Summarization, Q&A over notes: Qwen 2.5 14B. Good balance of quality and speed.
Complex analysis, multi-note synthesis: Qwen 2.5 32B. Better reasoning, slower.

Copilot lets you add multiple Ollama models and switch between them in the model picker. Pull two sizes and swap depending on the task.

Context window settings

Ollama defaults to a 2048-token context window for most models. For note Q&A, you want more context to fit relevant note excerpts. Increase it:

ollama run qwen2.5:14b
/set parameter num_ctx 8192
/bye

This sets the context window to 8,192 tokens (~6,000 words of context). For summarization tasks, you may want 16384 or even 32768 if your VRAM allows it. Each doubling of context roughly doubles the memory needed for the KV cache.

Keep embedding and chat models loaded

Ollama unloads models after 5 minutes of inactivity by default. If you are switching between Obsidian and other work, the first query after a pause will be slow while the model reloads. Increase the keep-alive time:

OLLAMA_KEEP_ALIVE=30m ollama serve

This keeps models in memory for 30 minutes after the last request.

Hardware-specific notes

NVIDIA GPU users: Make sure your Ollama installation is using your GPU. Run nvidia-smi while a model is loaded and you should see ollama_llama_server in the process list using VRAM.

Mac users: Ollama automatically uses Metal acceleration on Apple Silicon. Unified memory means the model and Obsidian share the same memory pool. With 16GB total, a 7B model runs comfortably. With 36GB+, 14B-32B models work well.

CPU-only users: You can run 7B models on CPU, but expect 2-5 tok/s. Usable for short queries, painful for anything longer. A used GPU with 8GB+ VRAM is a worthwhile $100-150 investment. See our guide on used GPUs for local AI.

Limitations and honest expectations

Local LLMs inside Obsidian are genuinely useful. They are not magic. Here is what to expect.

Accuracy is model-dependent. A 7B model will occasionally hallucinate connections between notes that do not exist. Larger models are more reliable but still imperfect. Always verify claims against the source notes Copilot references.

Large vaults need chunking strategy. If you have 10,000+ notes, embedding everything takes time and the retrieval quality depends heavily on chunk size. Smart Connections defaults to splitting by headings, which works well for structured notes. For long-form notes without headers, consider adding headers to improve chunking.

Embedding is a one-time cost, mostly. The initial embedding run is slow. After that, only new and modified notes get re-embedded. But if you switch embedding models, you start over from scratch.

You cannot fit your whole vault into context. Even with a 32K context window, you can only fit roughly 15-20 notes worth of content per query. RAG solves this by selecting only the most relevant chunks, but it is not searching your entire vault on every query. It searches the embedding index and pulls top matches.

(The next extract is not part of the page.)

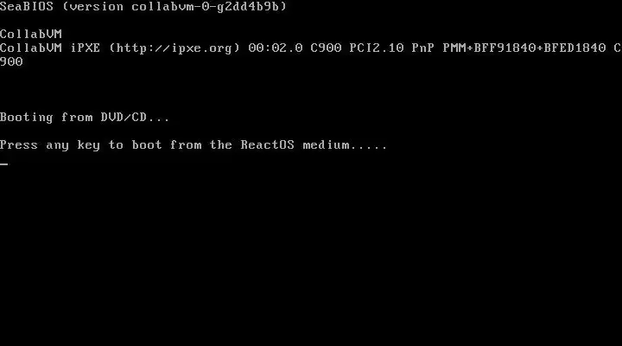Click the SeaBIOS version text line
The image size is (622, 346).
(x=143, y=6)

No internet, no problem. Once Ollama and your models are downloaded, everything works offline. Airplane mode, no Wi-Fi, deep in the mountains, your AI second brain still works. That is the entire point.

Recommended workflow

After a week of using this setup, here is the workflow that stuck:

Daily notes and research go into Obsidian as always. Plain markdown, light tags.
Weekly review: Open Copilot and ask “What are the main themes from my notes this week?” It pulls from recent notes and gives a surprisingly good synthesis.
Before writing: Select 5-10 source notes with @ mentions and ask the model to draft an outline. Faster than staring at a blank page.
Passive discovery: Keep the Smart Connections sidebar open. While working on a note about one topic, you will see related notes from months ago that you forgot existed.
Quick lookups: Instead of searching with keywords (which misses synonyms and related concepts), ask Copilot in natural language.

This does not replace your own thinking. But if you spend 20 minutes hunting through old notes before you start writing, that drops to about 30 seconds with Copilot. The time savings compound fast once you have a few hundred notes indexed.